Bundesregierung: Digitale Agenda soll Google in die Schranken weisen

Die deutsche Bundesregierung aus CDU/CSU und SPD hat sich in ihrem Koalitionsvertrag auch auf eine so genannte "Digitale Agenda" festgelegt – veröffentlicht ist dieser Leitfaden für Netz- und Wirtschaftspolitik im digitalen Raum aber noch nicht. Das soll laut einem Bericht des Spiegel(öffnet im neuen Fenster) noch im August 2014 erfolgen. Eine erste Fassung der Agenda, die noch keinen konkreten Gesetzentwurf darstellt, liegt dem Magazin nach eigenen Angaben vor.

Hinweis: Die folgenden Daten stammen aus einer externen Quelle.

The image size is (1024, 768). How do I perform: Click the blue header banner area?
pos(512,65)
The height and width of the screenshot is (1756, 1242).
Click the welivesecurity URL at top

Demnach sieht es die Regierung als ihre Aufgabe an, der "missbräuchlichen Ausnutzung von marktbeherrschenden Stellungen entgegenzutreten" . Anders als bei solchen bisher vom Bundeskartellamt für deutsche Unternehmen üblichen Regulierungen solle dies nun aber auch "für Anbieter mit Sitz in Nicht-EU-Staaten" gelten. Nach Ansicht der Bundesregierung unterliegen die Firmen "für ihre hiesige Unternehmenstätigkeit denselben Regulierungsvorschriften wie die Anbieter aus EU-Staaten." Diese Aussage, so der Spiegel, könne als "Kriegserklärung an die Manager von Google" verstanden werden.
In Bereichen, wo die Regierung die Kooperation mit Google sucht, warnt dagegen an anderer Stelle der FDP-Chef Christian Lindner vor der Übertragung von staatlichen Aufgaben an Onlineunternehmen. Lindner sagte dem Focus(öffnet im neuen Fenster) , Google dürfe nicht zu stark an der Strafverfolgung von Missbrauchsabbildungen von Kindern beteiligt werden. Fraglich sei, "was Google sonst noch so alles mitliest und kontrolliert. Ermittlungen sollten deshalb vom Staat und nicht von einem privatwirtschaftlichen Hilfssheriff erfolgen." .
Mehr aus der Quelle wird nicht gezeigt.